Ich versuchte ruhig zu bleiben und meine Nervosität nicht auf meinen kleinen roten Teufel zu übertragen. Lotte war das alles aber völlig egal... Hauptsache "Hasi" fangen!!!
Lotte erwischte dann auch einen tollen Start und dominierte trotz ihrer körperlichen Unterlegenheit die andere Hündin durch ihre Wendigkeit und ihren Ehrgeiz. Einmal verspekulierte sich Lotte, kämpfte sich dann aber wieder an die schnellere und größere Hündin heran und war dann letztendlich sogar als erstes am Hasen. Es war ein toller Lauf von zwei sehr ambitionierten Hündinnen gewesen. Es folgten noch einige sehr gute Läufe und es blieb sehr spannend.
Dann kam unser Geordy an die Reihe. Einmal mehr durfte er mit Falco Noir aus Russland ins Gelände. Unser Kleiner erwischte - ganz im Gegensatz zum ersten Durchgang - einen tollen Start und ließ den schwarzen Rüden erst mal stehen. Geordy lag weit vorne, bis der andere geschickt abkürzte und der Hasenzieher sich gezwungen sah, den Hasen so weit fort zu ziehen, dass Geordy keine Chance mehr hatte, diesen oder seinen Mitläufer im hohen Gras zu sehen. Er suchte dann noch eine Weile verzweifelt nach dem Hasen, blieb dann aber stehen und versuchte erst einmal, den Maulkorb los zu werden.
Armer, kleiner Geordy!!! Irgendwie hat er bei solchen großen Events immer Pech. Es tat uns so leid für ihn, da er ja auch von unseren Hunden mit Abstand der zuverlässigste und beste Courser ist.

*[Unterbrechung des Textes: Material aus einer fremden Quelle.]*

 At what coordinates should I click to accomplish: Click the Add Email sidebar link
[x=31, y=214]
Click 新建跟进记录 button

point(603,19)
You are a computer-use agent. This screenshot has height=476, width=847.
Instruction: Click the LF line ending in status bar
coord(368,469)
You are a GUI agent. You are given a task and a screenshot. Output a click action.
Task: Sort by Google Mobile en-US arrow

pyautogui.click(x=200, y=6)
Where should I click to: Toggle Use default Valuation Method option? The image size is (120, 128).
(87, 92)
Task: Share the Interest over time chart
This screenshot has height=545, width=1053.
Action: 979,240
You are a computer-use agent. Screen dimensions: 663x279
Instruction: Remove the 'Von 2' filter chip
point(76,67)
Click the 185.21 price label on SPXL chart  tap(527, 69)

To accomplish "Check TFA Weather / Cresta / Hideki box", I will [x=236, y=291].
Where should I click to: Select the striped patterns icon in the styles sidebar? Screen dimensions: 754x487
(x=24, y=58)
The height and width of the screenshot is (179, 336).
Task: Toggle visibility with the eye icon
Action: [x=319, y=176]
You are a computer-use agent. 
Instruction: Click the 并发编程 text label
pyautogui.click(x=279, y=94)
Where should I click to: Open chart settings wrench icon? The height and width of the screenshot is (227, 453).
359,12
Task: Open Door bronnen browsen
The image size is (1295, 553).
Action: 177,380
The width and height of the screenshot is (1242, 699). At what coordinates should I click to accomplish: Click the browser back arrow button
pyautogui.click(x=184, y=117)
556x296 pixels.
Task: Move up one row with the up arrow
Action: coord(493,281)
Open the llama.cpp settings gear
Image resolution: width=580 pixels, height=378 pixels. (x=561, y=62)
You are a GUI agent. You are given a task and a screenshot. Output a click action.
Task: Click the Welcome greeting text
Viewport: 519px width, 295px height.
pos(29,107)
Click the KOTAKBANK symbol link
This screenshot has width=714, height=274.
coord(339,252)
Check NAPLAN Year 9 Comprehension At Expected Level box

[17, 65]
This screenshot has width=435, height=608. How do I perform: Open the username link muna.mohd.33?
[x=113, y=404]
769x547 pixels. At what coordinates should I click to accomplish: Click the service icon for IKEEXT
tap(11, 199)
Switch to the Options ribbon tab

Nach den Läufen ging dann das lange Warten auf die Siegerehrung los. Und kalt war es inzwischen geworden. Wenn ich mich richtig erinnere, ging es gegen 21 Uhr dann endlich los. Es dauerte dann auch wie gewohnt fast bis zum Ende, bis dann die Windspiele endlich dran waren. Nachdem die Plätze 6 und 5 aufgerufen worden waren, hatte ich mich schon von dem Gedanken verabschiedet, dass Lotte auf dem Podest sein könnte (einer der 3 Richter vom letzten Durchgang hatte schon bei den anderen Rassen deutlich gezeigt, dass er immer andere "Rennen" gesehen hatte).
So konnte ich es gar nicht glauben, als Lotte dann für den 4. Platz aufgerufen wurde. Was für ein Gefühl: mein kleiner Teufel (und sie war wirklich die kleinste auf den Podest) hatte sich den 4. Platz erkämpft. Unsere Freude war unbeschreiblich.
Die lange und anstrengende Reise hat sich für uns wirklich gelohnt und wir kamen erschöpft und glücklich in Frankfurt wieder an.